Like most phosphotransferases and all metallonucleases, EcoRI requires a divalent metal as an obligatory participant in catalysis. The fully symmetrical complex of EcoRI homodimer with its palindromic cognate DNA contains two catalytic centers, each formed from elements of both subunits. In each center, one Mg2+ coordinates with a pair of carboxylate side chains and the scissile phosphate GpAATTC (14, 15). Catalytic rates for EcoRI vary according to the series Mg2+ ≈ Mn2+ > Co2+≫Zn2+≫Cd2+ > Ni2+ (16, 17). Ca2+ cannot support catalysis, but can act as an inhibitor by competing with the physiological cofactor Mg2+ (15).
Based on studies with stereospecific phosphate analogues and molecular dynamics simulations, Kurpiewski et al. (15) proposed a model of EcoRI catalysis in which the phosphate at GApATTC (one step downstream from the scissile phosphate GpAATTC) precisely orients the attacking nucleophilic water through an intermediate “relay” water molecule. This phosphate is uniquely positioned by the “kinked” DNA distortion in the fully correct recognition complex (15).

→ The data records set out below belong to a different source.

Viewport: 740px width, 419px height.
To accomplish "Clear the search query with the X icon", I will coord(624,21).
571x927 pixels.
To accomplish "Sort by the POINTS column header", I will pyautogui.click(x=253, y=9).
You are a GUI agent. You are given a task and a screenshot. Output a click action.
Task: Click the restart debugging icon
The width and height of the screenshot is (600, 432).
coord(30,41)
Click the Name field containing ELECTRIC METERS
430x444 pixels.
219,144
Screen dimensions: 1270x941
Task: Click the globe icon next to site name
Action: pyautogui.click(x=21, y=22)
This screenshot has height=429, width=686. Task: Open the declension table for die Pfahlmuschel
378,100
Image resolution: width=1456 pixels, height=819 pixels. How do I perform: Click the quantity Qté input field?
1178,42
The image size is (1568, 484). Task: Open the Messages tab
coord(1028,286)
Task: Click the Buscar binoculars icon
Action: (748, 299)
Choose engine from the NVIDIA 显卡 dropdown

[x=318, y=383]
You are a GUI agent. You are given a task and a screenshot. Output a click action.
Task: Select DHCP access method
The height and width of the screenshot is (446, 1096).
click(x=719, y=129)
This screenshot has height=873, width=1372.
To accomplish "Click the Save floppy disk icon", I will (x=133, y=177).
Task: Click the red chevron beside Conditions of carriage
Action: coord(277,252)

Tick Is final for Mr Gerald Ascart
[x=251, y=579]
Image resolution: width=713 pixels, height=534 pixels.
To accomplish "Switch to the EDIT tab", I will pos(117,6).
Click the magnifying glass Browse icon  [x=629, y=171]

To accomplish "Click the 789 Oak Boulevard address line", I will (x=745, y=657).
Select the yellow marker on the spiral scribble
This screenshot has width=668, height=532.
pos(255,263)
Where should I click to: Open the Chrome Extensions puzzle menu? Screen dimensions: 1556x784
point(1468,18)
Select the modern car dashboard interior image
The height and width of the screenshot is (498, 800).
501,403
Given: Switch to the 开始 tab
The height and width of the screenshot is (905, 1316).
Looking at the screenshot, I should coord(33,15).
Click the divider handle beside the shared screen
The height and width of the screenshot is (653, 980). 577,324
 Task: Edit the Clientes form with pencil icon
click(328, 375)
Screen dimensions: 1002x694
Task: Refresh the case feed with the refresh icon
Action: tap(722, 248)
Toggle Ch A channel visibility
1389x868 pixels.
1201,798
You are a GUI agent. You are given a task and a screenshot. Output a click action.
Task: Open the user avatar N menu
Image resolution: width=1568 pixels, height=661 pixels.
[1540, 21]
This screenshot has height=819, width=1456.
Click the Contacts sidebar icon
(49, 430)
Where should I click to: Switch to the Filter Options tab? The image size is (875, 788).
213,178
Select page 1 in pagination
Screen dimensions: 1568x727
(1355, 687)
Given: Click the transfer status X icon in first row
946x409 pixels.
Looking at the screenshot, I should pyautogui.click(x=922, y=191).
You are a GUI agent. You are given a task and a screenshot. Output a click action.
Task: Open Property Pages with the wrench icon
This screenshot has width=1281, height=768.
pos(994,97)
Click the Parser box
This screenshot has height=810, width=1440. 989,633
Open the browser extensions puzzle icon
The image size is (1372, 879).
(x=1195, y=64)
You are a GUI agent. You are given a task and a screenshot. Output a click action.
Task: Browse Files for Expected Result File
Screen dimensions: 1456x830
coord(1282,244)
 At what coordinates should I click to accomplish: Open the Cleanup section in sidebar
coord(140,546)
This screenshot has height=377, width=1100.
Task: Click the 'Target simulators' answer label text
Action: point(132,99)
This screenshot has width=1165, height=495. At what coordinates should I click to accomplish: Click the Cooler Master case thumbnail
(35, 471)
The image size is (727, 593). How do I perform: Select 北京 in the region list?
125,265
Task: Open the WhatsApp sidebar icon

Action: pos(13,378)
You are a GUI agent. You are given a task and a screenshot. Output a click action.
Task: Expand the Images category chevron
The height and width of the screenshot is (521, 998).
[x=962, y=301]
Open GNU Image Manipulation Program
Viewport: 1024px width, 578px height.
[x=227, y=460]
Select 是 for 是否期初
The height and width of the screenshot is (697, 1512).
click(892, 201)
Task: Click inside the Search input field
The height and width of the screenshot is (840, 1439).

The postulated role of sequence-dependent DNA distortion may account for the fact that catalytic rate depends on recognition of the correct DNA site: When Mg2+ is added to prebound protein-DNA complexes, the catalytic rates for the chemical steps of double-strand DNA cleavage are 106-fold higher for the correct GAATTC DNA sites than for sites that differ from GAATTC by as little as one base pair (3, 15). That is, only the fully correct recognition complex supports the maximum catalytic rate. The multiplicative binding and catalytic specificities enable EcoRI to distinguish a single target site from the competing excess of near-correct DNA sites in vivo (3, 9, 12).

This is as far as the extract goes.